▶ **Document passage**
This tea gives off a gorgeous floral aroma when it’s steeping. It makes me think of orchids in the rainforest or a field of wildflowers or something. The flavour is equally fragrant and floral, and it slides along the tongue smoothly and sweetly without tasting too cloying.

The second steeping (@ 2:15) has more body and fullness to it with perhaps a hint of fruit in the beginning of each sip. It’s all very fresh-tasting despite the sweetness.

The third steep (@ 3:15) is a bit less floral and bit more fruity. There’s a hint of greeness coming in, particularly noticable when the tea was hot, and overall I think it’s a bit less sweet than it was in the previous steepings.

The 4th and last steep (@ 4:30) tastes considerably lighter, and I think I’ve reached the tipping point where the quality of each new steep starts being less than the last one – though I could certain still get one or two more half-decent cuppas out of it if not for that fact that it’s bedtime for me.

▶ **Exercise details**
List every steeping time stated in the tea review, pairing each with the steep it is given for. The listing that follows is unrelated to the tea review.

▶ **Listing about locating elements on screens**
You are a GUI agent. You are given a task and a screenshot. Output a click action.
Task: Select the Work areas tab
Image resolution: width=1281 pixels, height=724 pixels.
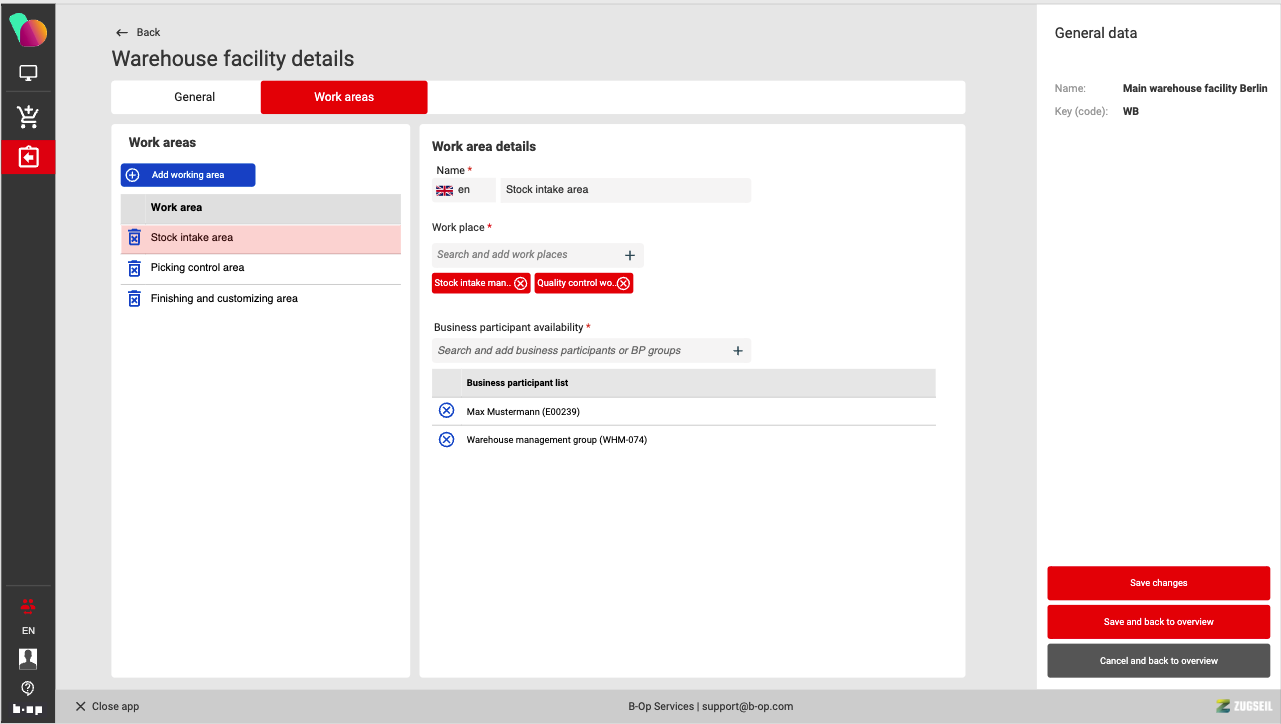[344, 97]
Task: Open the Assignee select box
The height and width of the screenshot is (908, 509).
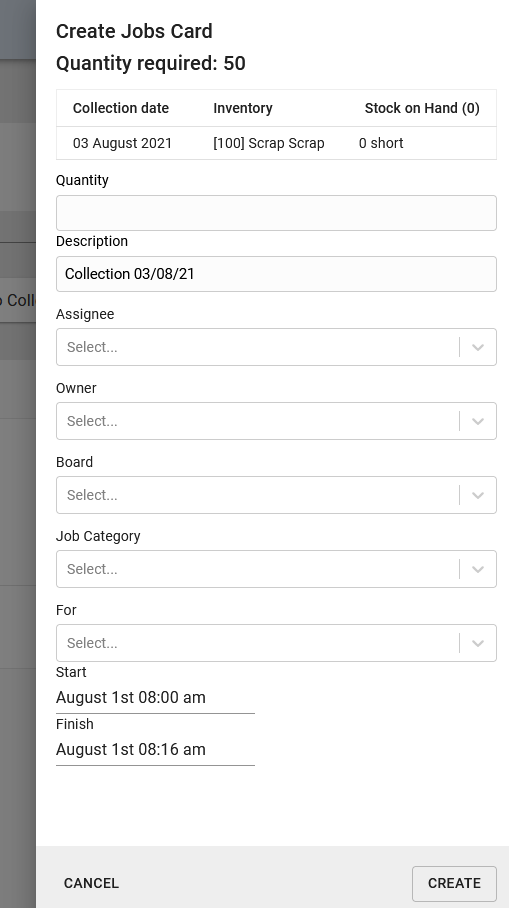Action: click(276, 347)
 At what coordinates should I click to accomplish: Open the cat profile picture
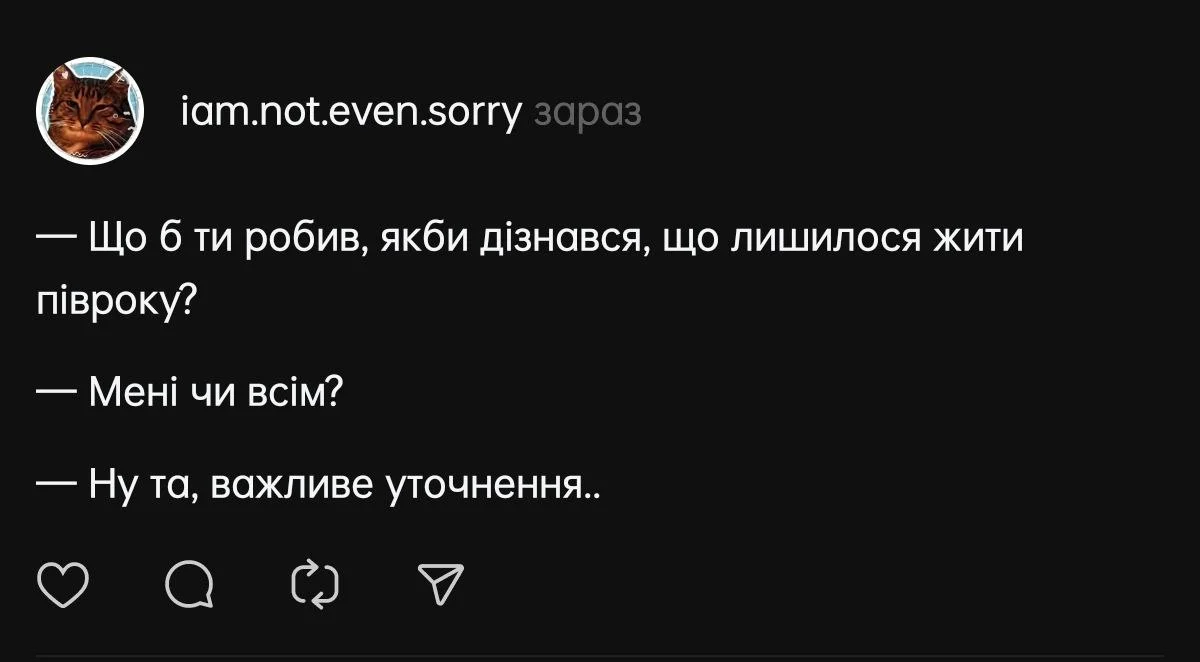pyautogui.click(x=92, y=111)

▶ **Exercise answer**
- Second steeping: 2:15
- Third steep: 3:15
- Fourth and last steep: 4:30